We will explore emergent issues around ethics, value and recycling in relation to cadaveric materials and the drive to realise this-worldly potential in the bodies of the newly dead in a variety of ethnographic settings.

Long Abstract:

In this panel we will explore emergent issues around ethics, value and recycling in relation to cadaveric materials. We set out to explore the drive to realise increasing this-worldly potential in the bodies of the newly dead and the way that this intersects with religion, culture, and kinship in a variety of ethnographic settings to produce 'new immortalities'.

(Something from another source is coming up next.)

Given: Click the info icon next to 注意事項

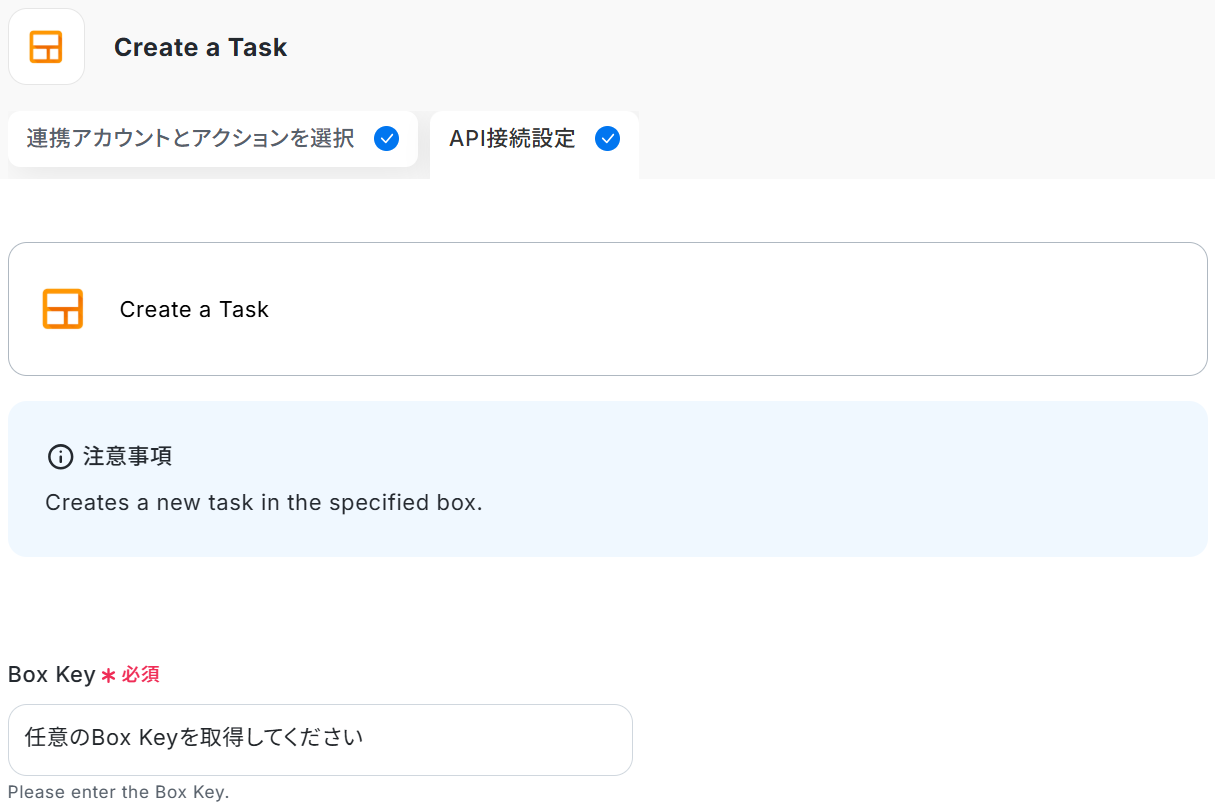Looking at the screenshot, I should 60,457.
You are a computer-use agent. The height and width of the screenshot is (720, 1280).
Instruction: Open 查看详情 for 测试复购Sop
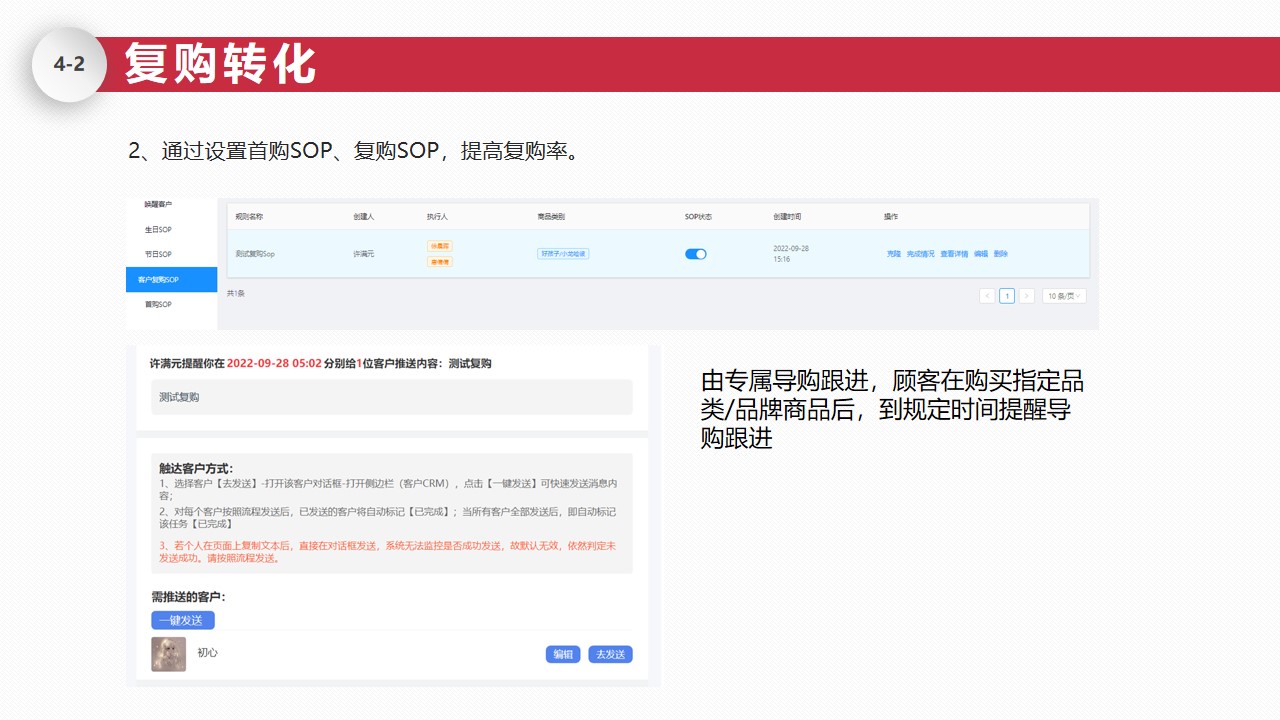point(954,254)
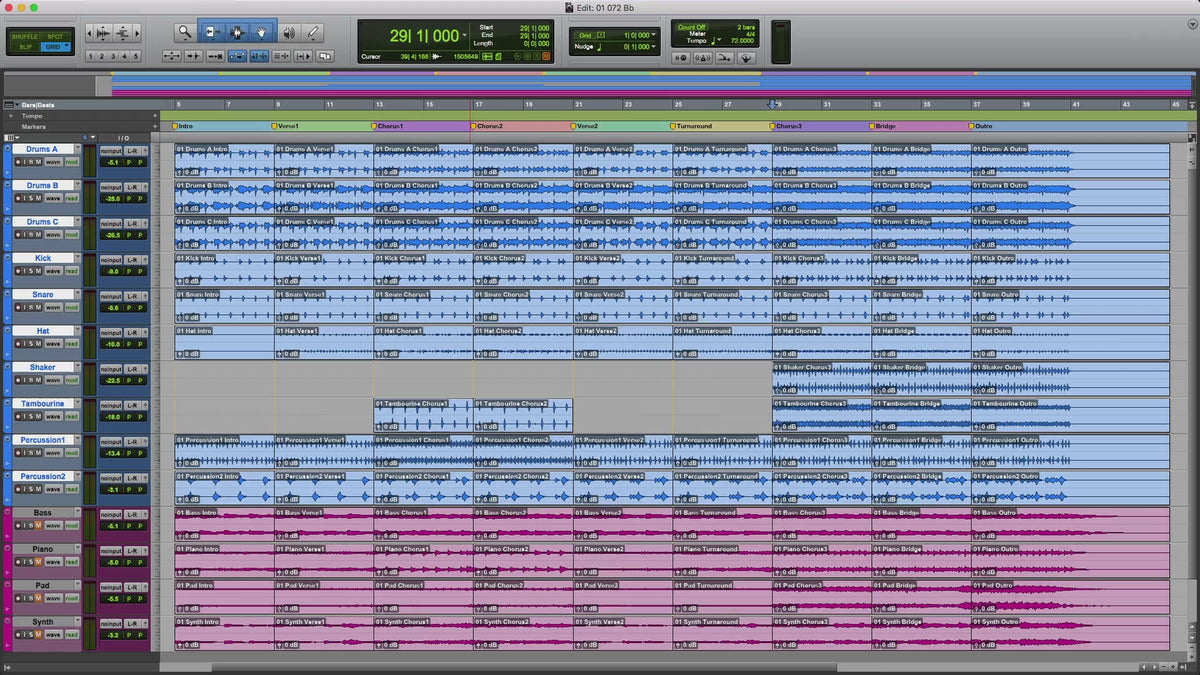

In one sense, these questions are not new and are to be found in key enlightenment debates about medical research and its relation to prevailing ideas about death, immortality and religion. What is changing is the widening repertoire of materials that might now acquire moral, scientific and economic value as organs and tissue for transplantation, as a source of research specimens, and for use in medical education and training. From the perspective of those charged with immediate responsibility for the dead - kin, friends, community - existing regimes are typically cast in the idiom of donation, charity and the continuing agency of the dead as moral beings. However, the ethical and practical regimes to which the dead are subjected also increasingly overlap with instrumental and utilitarian approaches to the material body. These occur at the points where medicine and law as expressions of state and economic interests come into play.

We welcome papers that bring descriptive and analytical focus onto the ways in which the diverse values and sentiments that attach to the body at death in different communities are transformed into generalised notions of value and sentiment.